Word from the author (belonging to the entry below about Fund Manager Selection by Institutional Investors)

Our entry about the activities of Institutional Investors and their investment styles – see below – is rather long. I am aware of the fact that readers don’t like blog entries to become too long. Normally we will limit our entries to some 1000-2000 words, like we did up until now.

However, because of the important link between actions by institutional parties and the current crisis, we did believe that it would be wrong to oversimplify things. We therefore decided to use 3000 words to explain things more rigorously.
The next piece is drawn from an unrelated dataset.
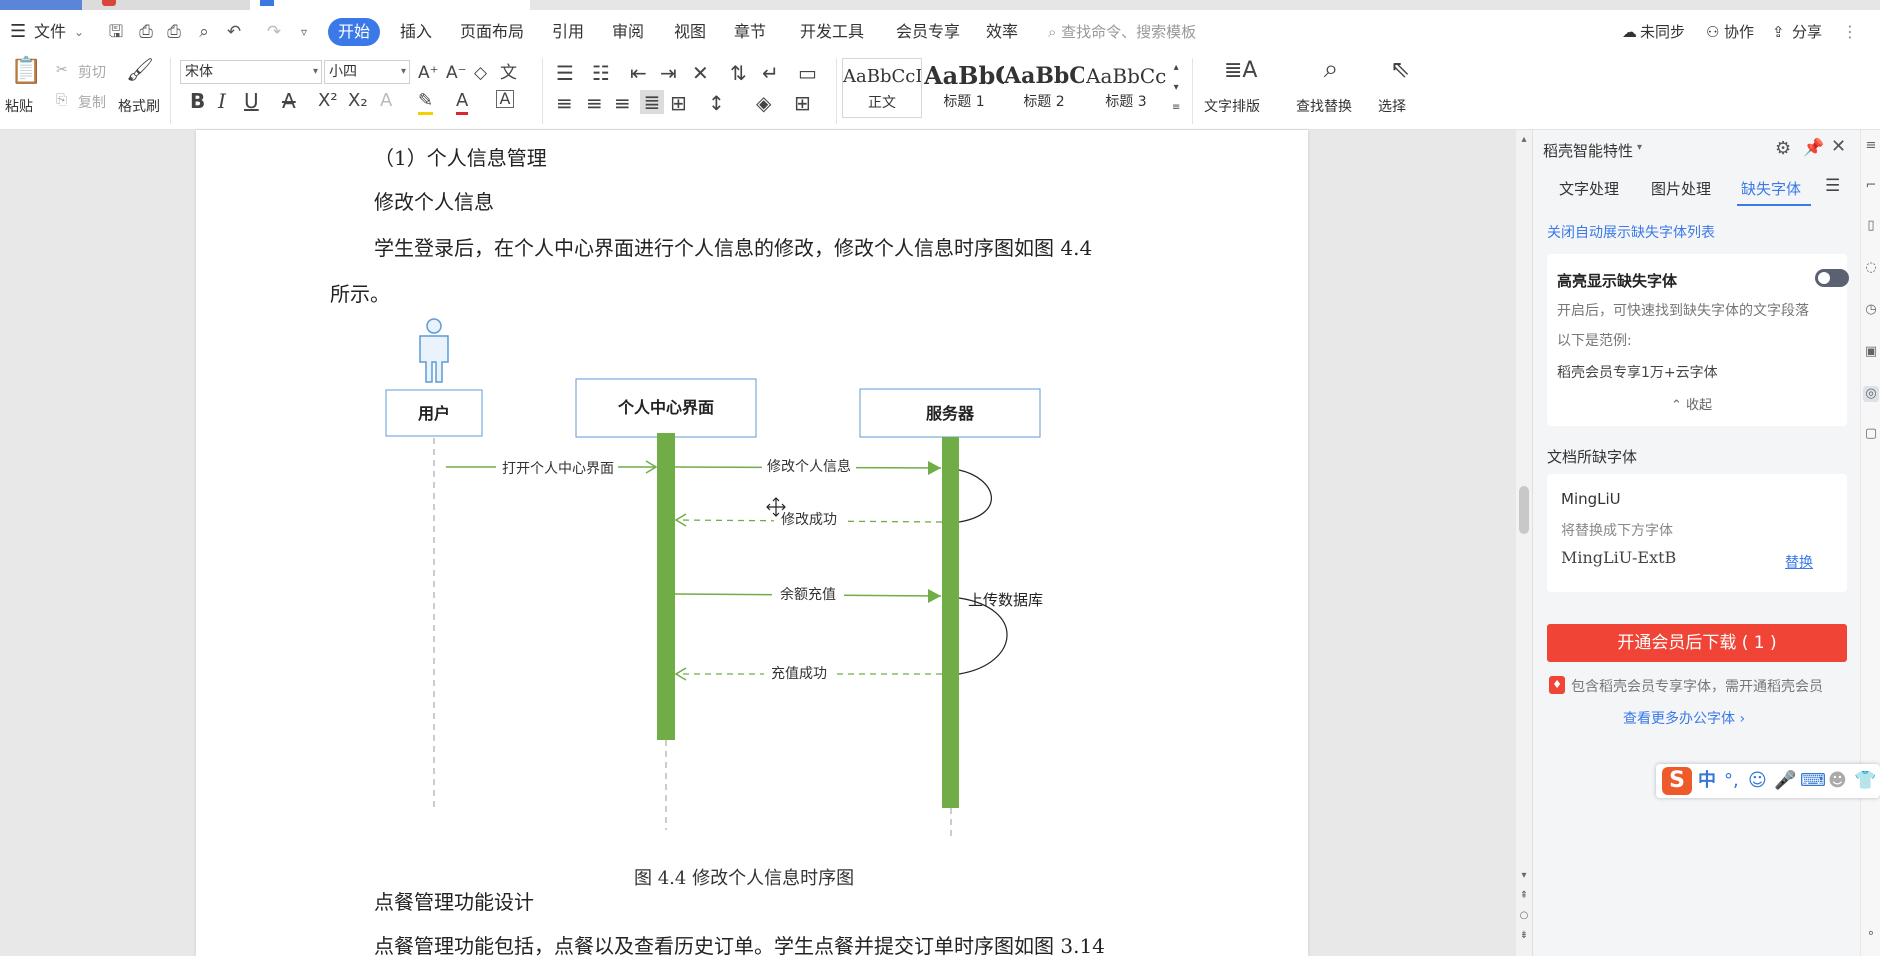  I want to click on distribute-icon: ⊞, so click(678, 103).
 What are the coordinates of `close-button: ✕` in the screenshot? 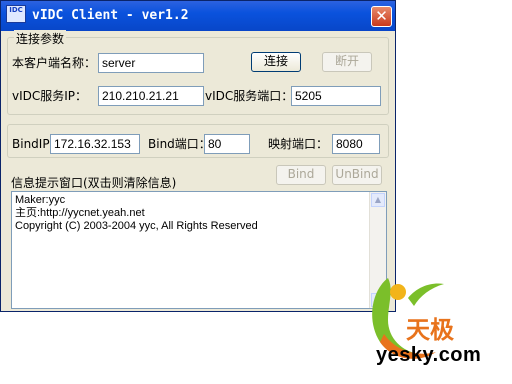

I hope that the reader will appreciate this. By distinguishing between types of institutions, we learn a few things. First, some of the institutions invest like private investors, but with the an added knowledge base, whereas others are actually working in such a structure that the true specialists have insufficient power compared to non-specialists taking the main decisions. Result: awful mistakes, excess middle-of-the-road strategies, overconfidence in allegedly big names and not enough focus on performance and risk management.

To some extent we can therefore conclude that – whereas the system was supposed to rely on institutional investors being true specialists advising the non-specialists – institutions were instrumental in explaining the credit crisis and not in helping to avoid it.

On the other hand, the bravest of these institutions will probably also help us out of the crisis, together with Sovereign Wealth Funds. The Wealth Funds are a new category of investor that became important during the last 10 years. We will study them separately in a future blog entry.

For individual investors and their advisors reading the entry on Institutional Investors: we hope that our critical notes will help you in your decision process. Some are good in one thing, others in another and as a group they were disappointing. That is not to say that there aren’t true best-of-breed champions out there. There are, and we are of course pleased to help you finding them, when you come to the conclusion that it is too complicated to distinguish the good from the bad.

And of course, non-specialist institutional investors that have to invest: use a good consultant. Investing is complicated in and of itself, and knowing how complicated it becomes to take investment decisions in a decision structure in which you also have to incorporate the desires and demands of non-investors and/or take into account non-investment-related aspects (e.g. very important in family offices or endowments!), it is good to know who is good or bad in what.

That is what we try to achieve with or long piece. If instead of making you fall asleep, it will trigger discussion or comments, we will feel that our decision to write something too long for blog entry standards has actually worked!